• _SET TASK_
Decide whether each statement agrees with the Brexit text below, answering yes or no and quoting the words of the text that settle it. 1. Parliament turned down the deal offered by the EU three times. 2. The idea of an elected president is popular. 3. The Labour leadership's plan to renegotiate the deal and then put it to the public is one of the legitimate choices open to MPs.

A further suggestion is that the Queen should not have given consent. That is a much harder case to make. The constitutional principle that she always does as her prime minister advises is the only secure way that the Queen can stay above politics. The political accountability of the prorogation is the prime minister’s alone. This makes the case for an elected president in the manner of most republics. Alas that idea remains deeply unpopular.

So is excluding Parliament from interfering with Brexit for over four weeks a denial of democracy? Brexiteers appeal to the supremacy of the referendum result over parliamentary sovereignty. This is a brand new constitutional principle, without any legal force, but one that has broad popular and political consent. Even most Remainers say that the 2016 referendum can only be undone by another referendum. In the way that Britain’s unwritten constitution evolves, this looks secure. The problem is deciding what the British public actually asked parliament to do. Parliament is surely entitled to decide for itself, especially since it was elected after the referendum and so has a more up to date mandate. Precedent from other European countries that have rejected EU membership (Switzerland, Norway and Iceland) suggests that this may include membership of the Single Market and more. The campaigners for a Leave vote were deliberately open about what the vote actually meant until the vote took place. The suggestion by many Brexiteers that the referendum mandate can only mean a hard Brexit is clear nonsense.

But the Brexiteers do have a point. Parliament has failed to decide what it actually wants, in spite of some quite innovative attempts to get them to give an indication. They rejected the deal offered by the EU three times, and not even narrowly. They have rejected holding a further referendum to help it make up its mind. A narrow majority was found for the government deal minus the backstop, and that is exactly what Mr Johnson is asking for. But, Remainers counter, they have also rejected no-deal. But rejecting no-deal without agreeing on an alternative simply looks like trying to frustrate the referendum. Parliament did vote to serve Article 50 notice on the EU, with a leaving date of 29 March. No-deal is simply what happens if you fail to agree on a deal.

Personally I feel that MPs have three legitimate choices. First is to accept Mr Johnson’s plan of drop the backstop or else. Second is to delay Brexit again so that a further referendum can be held. Third is to back the existing deal with the backstop and leave on 31 October. The Labour leadership’s idea of buying time to renegotiate the deal and then putting it to public is a nonsense. It is way too late for that. They had their chance in the 2017 general election and they lost.

• _SOURCE EXCERPT_
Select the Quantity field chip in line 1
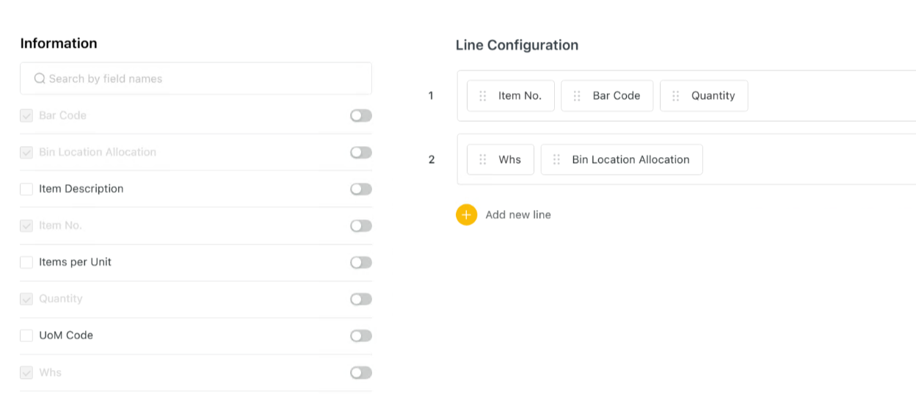Screen dimensions: 916x417 click(712, 96)
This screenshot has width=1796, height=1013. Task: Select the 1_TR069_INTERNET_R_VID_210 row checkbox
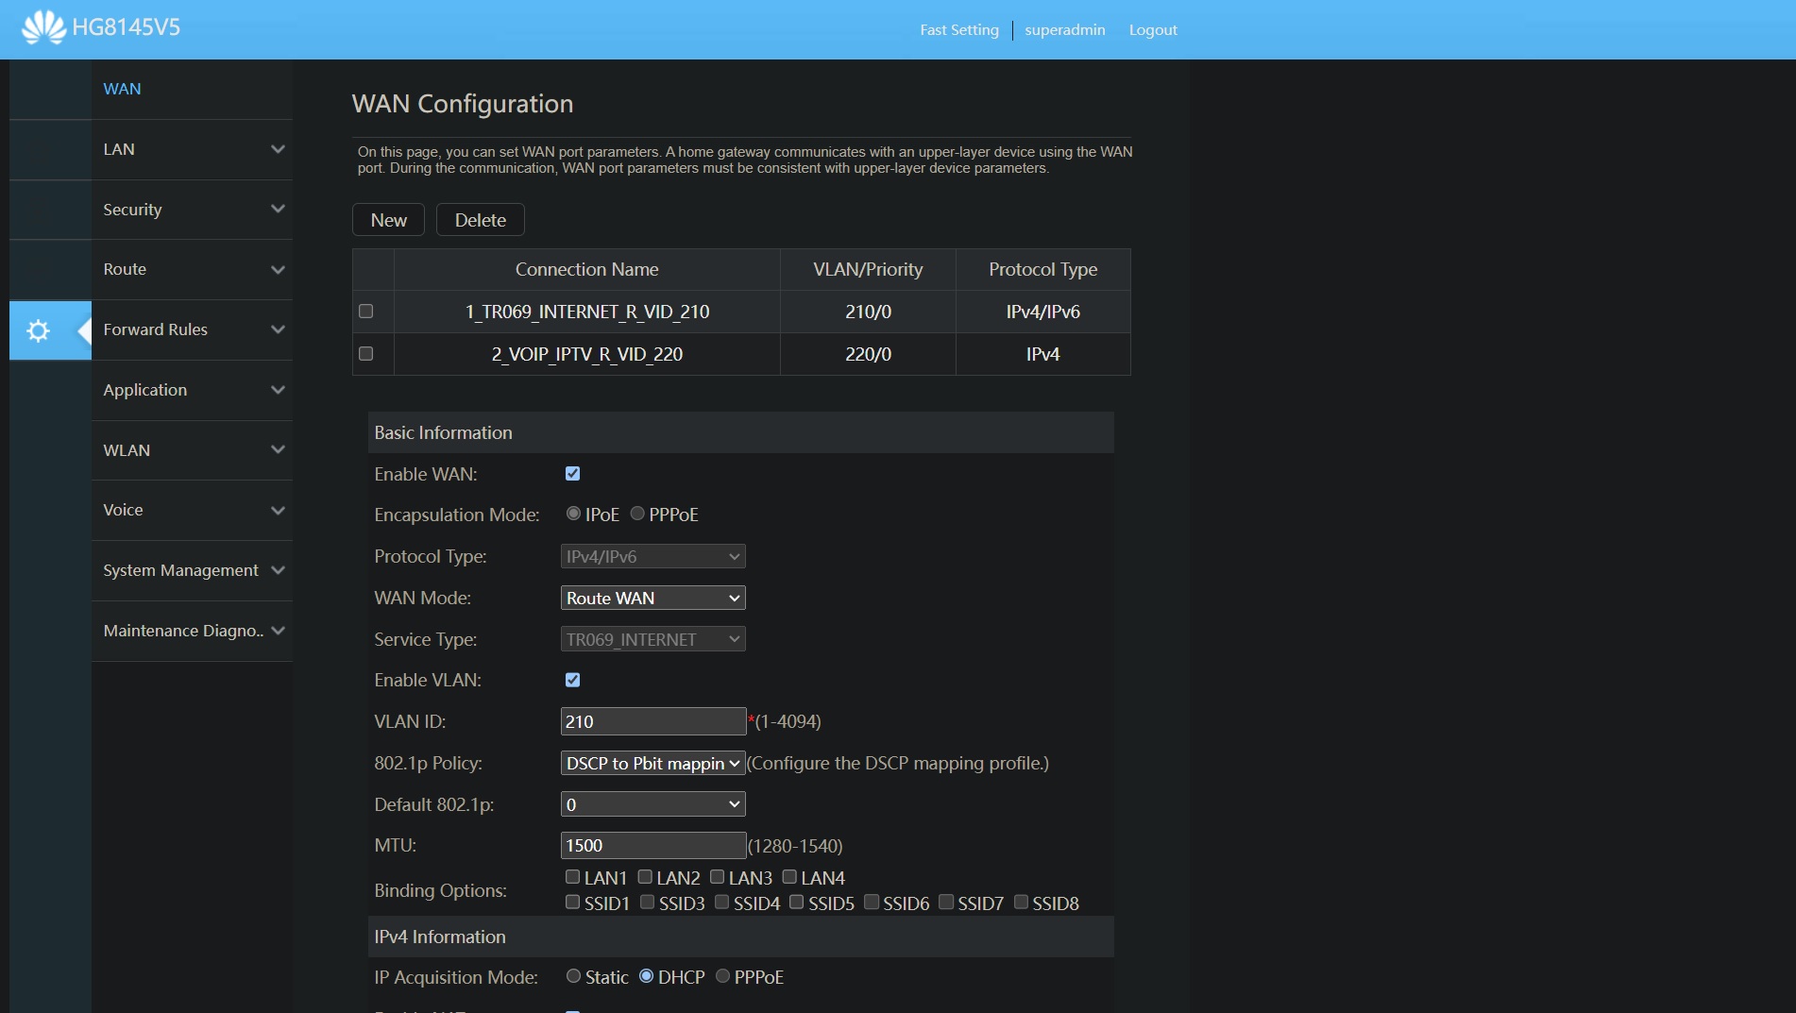click(366, 312)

• _COMPLETE ANSWER_
1. Yes: "They rejected the deal offered by the EU three times, and not even narrowly."
2. No: "Alas that idea remains deeply unpopular."
3. No: "The Labour leadership’s idea of buying time to renegotiate the deal and then putting it to public is a nonsense."